*PASSAGE TO READ*
(begin)

A few random points:

1. Unless you're trying to stop action or want extremely shallow focus, f4 on a FF body can be quite impressive; I get excellent results wandering around in a city at night with the 24-105, for instance. I agree with the poster who said that this lens is a good way to figure out which focal lengths you like (which isn't to say this lens isn't good in its own right).

2. You don't need expensive "L" primes to get excellent results - the recent 24/28/35 IS primes and 40mm pancake are all first rate, and, provided you're willing to fix the purple fringing, so are the 85 1.8 and 100 f2. Depending on what you shoot, the less expensive predecessors of those IS lenses can yield impressive photos too (take a look, for instance, at some of the photos sporgon has shown here taken with the old 35mm f2).

3. Old manual lenses aren't necessarily cheap (though of course I don't know what you mean by "cheap"); it's a shame you don't like 50mm because that range is the cheapest (you can buy 50mm 1.4s for as little as $50; I recently bought a 55mm Canon FD 1.2, which looks as though it were made last week, for a mere $300), with 135mm being perhaps the next cheapest range. Wider lenses usually cost more, and some aren't cheap by any standard (especially the best fast 85mm lenses).

(end)

*SUPPLIED DATA*
(begin)

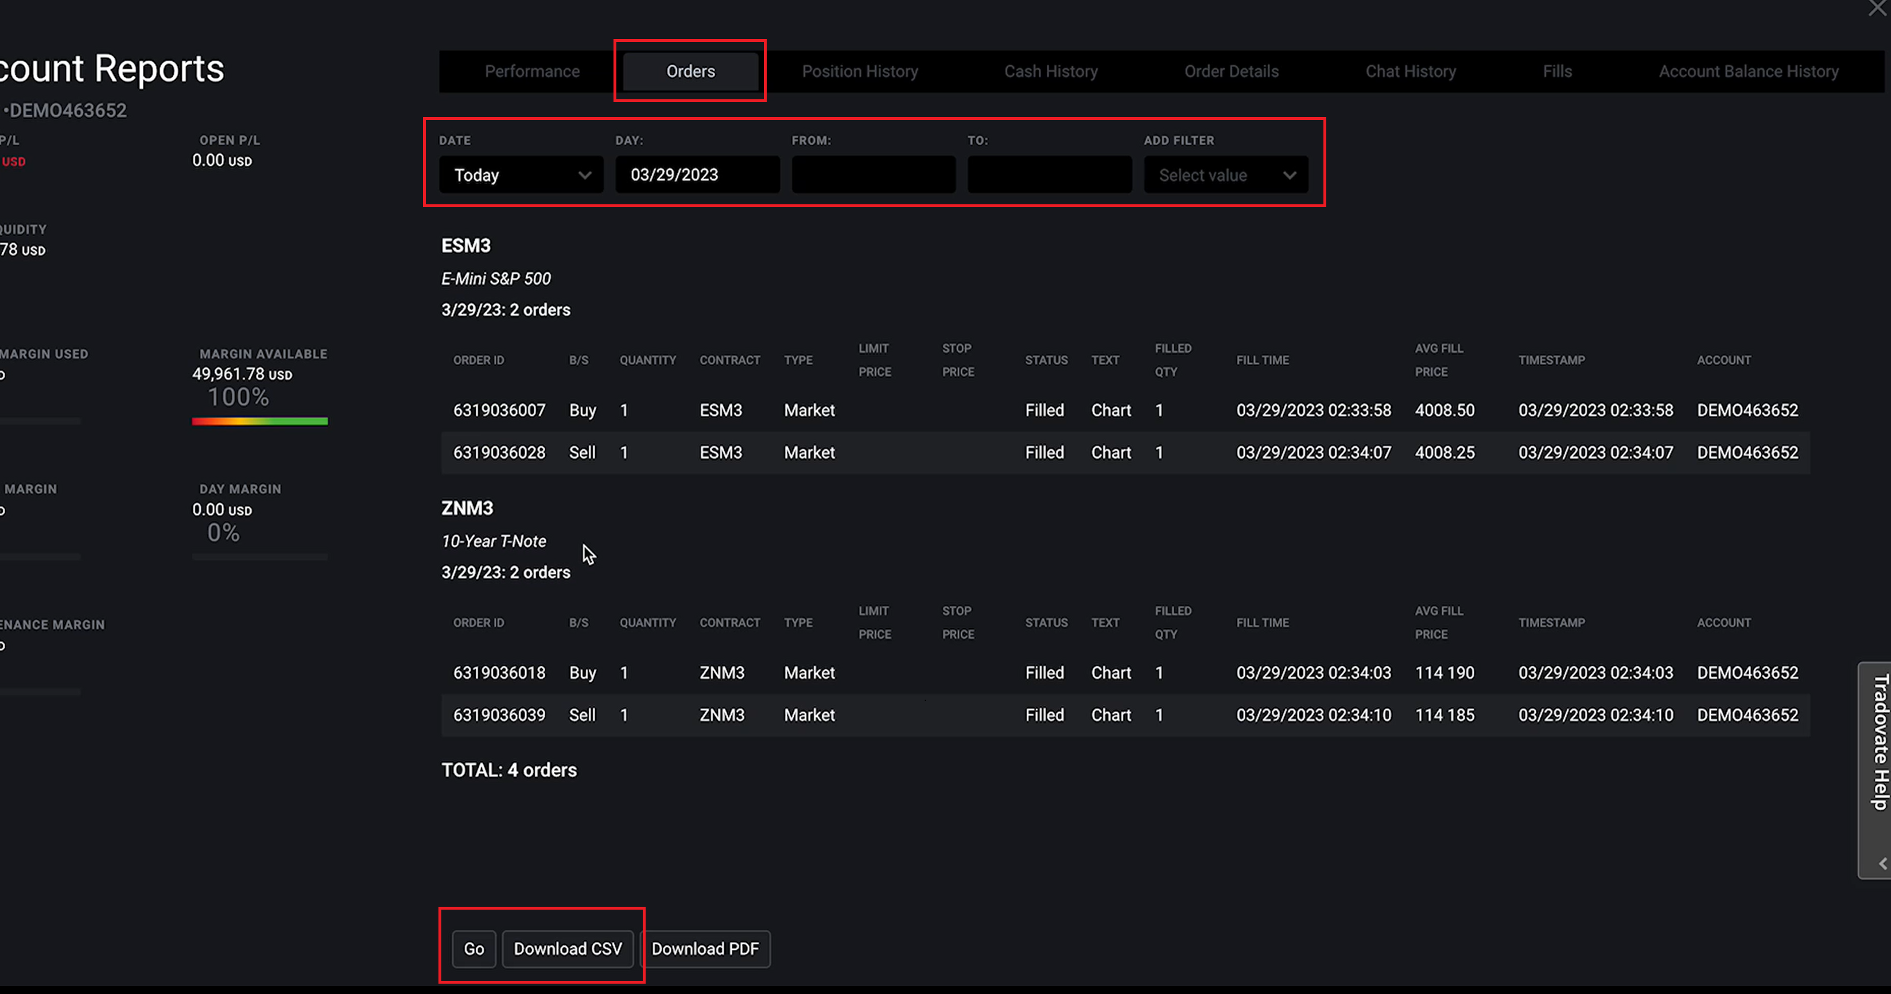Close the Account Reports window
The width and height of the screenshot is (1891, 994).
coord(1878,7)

(end)
(begin)

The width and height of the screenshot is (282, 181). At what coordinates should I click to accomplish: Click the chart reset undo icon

(end)

*REQUEST A*
From the lens-advice post, list every lens the second point calls first rate, including any it qualifies with a condition.
*REQUEST B*
In the lens-advice post, what price did the poster pay for the 55mm Canon FD 1.2?
*REQUEST C*
Write the next part of the lens-advice post, picking up after its final sentence.

*WRITTEN ANSWER A*
- 24mm IS prime
- 28mm IS prime
- 35mm IS prime
- 40mm pancake
- 85 1.8 (provided you're willing to fix the purple fringing)
- 100 f2 (provided you're willing to fix the purple fringing)

*WRITTEN ANSWER B*
$300.

*WRITTEN ANSWER C*
4. DSLRs don't work well with manual focusing unless you're willing to use live view and a tripod (which, for me, takes all the fun out of it) or conjure up a special focus screen for your 6D and have good enough eyesight to use it accurately (compare the viewfinder on just about any decent old film camera and you'll see what I'm talking about). Over the past couple of months I've been buying vintage lenses and greatly enjoy using them but only on mirrorless bodies, where the magnification made possible in an EVF makes them easy to focus (I seldom find "focus assist" useful, though), especially if the body happens to have IS (it's not easy to manually focus a long lens via magnified view without stabilization as you're focusing). You may react differently, of course, but don't be surprised if you find obtaining accurate focus to be a frustrating experience. Try using manual focus only on your 50mm lens and see what you think. On a camera body that makes manual focusing easy, you may well find yourself preferring it in many situations (I know I do).

5. Conversely, Canon probably has the best/fastest/most accurate auto-focus of any dslrs, and their camera bodies are designed with AF in mind; it seems a shame not to use it.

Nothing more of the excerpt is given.